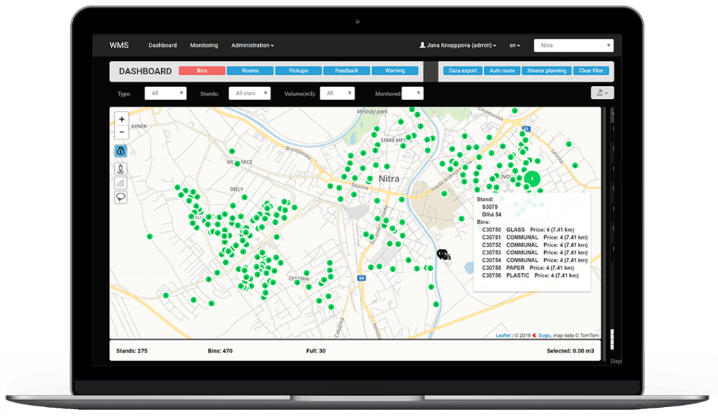Select the money bag map tool
Image resolution: width=718 pixels, height=419 pixels.
tap(120, 150)
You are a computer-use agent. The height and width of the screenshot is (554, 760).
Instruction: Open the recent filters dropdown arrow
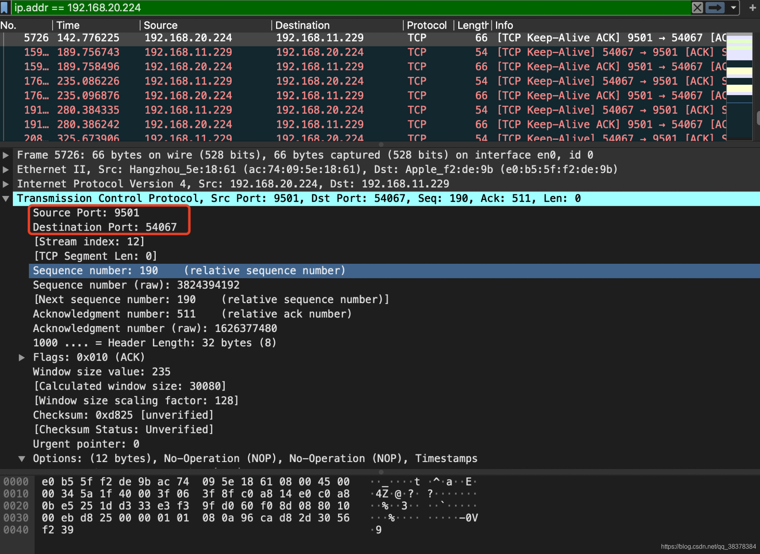[x=733, y=7]
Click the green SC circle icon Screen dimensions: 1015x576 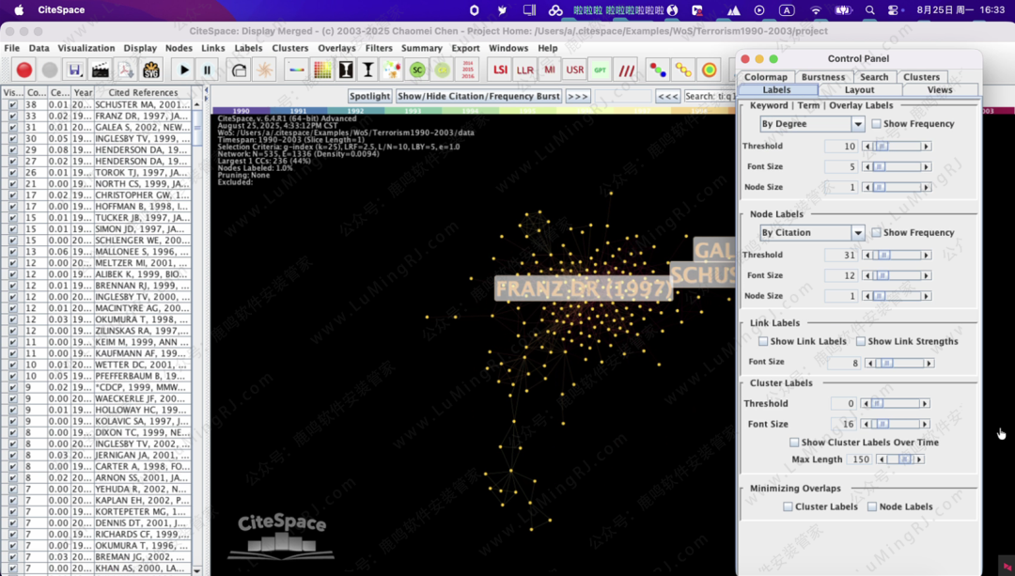(x=417, y=70)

● ● ● ●

● **Written instruction**
Return every line of the rows above that contains the string "height". Case counts.

● **Task solution**
Image resolution: width=718 pixels, height=419 pixels.
You are a computer-use agent. The height and width of the screenshot is (554, 760).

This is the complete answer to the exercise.